3 surprising reasons why Latin Americans avoid financial institutions

Ask yourself this simple question: are you more likely to buy a car once you´ve saved enough money to pay for it in full, or take out a loan to finance it?

The answer will help us to understand a key cultural difference in Latin America and the reason that savings and loan rates at formal financial institutions are so low in the region.

More on this in a minute.

A study carried out by The World Bank found that in Latin America 70% of the population still is unbanked.

According to the same study, here are the top three reasons that Latin Americans opt out of the formal financial sector.

55% Not enough money

40% Too expensive

21% Lack documentation

Having identified three key reasons deterring the unbanked from entering the formal financial sector, banks should be able to design a strategy that addresses these issues and bank the 360 million BOP consumers in the region. Afterall, m-pesa did this quite successfully in Kenya. However, for whatever reason, financial institutions haven´t attracted these consumers – the overall size of Latin America and the Caribbean’s BOP market  is US$759 billion, representing about 10 percent of the regional economy.

Now, back to the question at hand. The other day I asked my wife – who is from Cali, Colombia – why Colombians are less likely to take out a loan to buy a car.

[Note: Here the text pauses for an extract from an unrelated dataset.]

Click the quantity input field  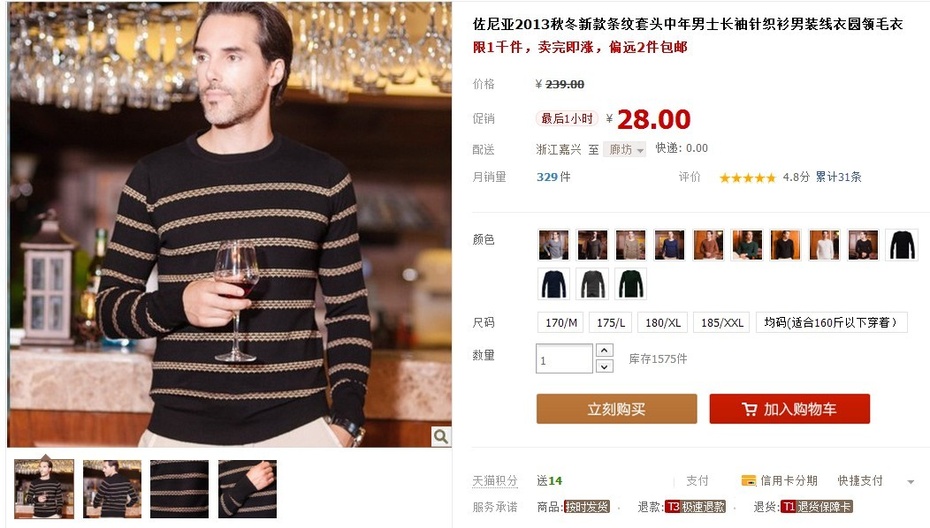(564, 359)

Her answer was simple: the job market is awful in Colombia and even if you have a great job today, you can very easily lose it tomorrow. So if you finance a car, lose your job and cannot make the payments, the bank will repo your car. What´s worse, if the value of your car is not enough to pay your debt, then the bank can also mortgage your home to cover the remaining debt. Simply put, why would you finance a car when it could result in losing both the car and your home?

If banks and payments companies don´t understand these cultural nuances and aversion to debt in LATAM´s markets, they´ll never be able to crack the code to unlock the potential revenue coming from the world´s 28th largest purchasing power nation: LATAM´s bottom of the pyramid consumers.

Greg Ritter is a strategist in the banking and financial payments industry in Latin America and author of the blog Beyond Cash. He earned his MBA and has spent the past two years working directly out of the Latin American markets. You can follow him on twitter @gregritter84.

This article was published previously  – data has been updated with recent information.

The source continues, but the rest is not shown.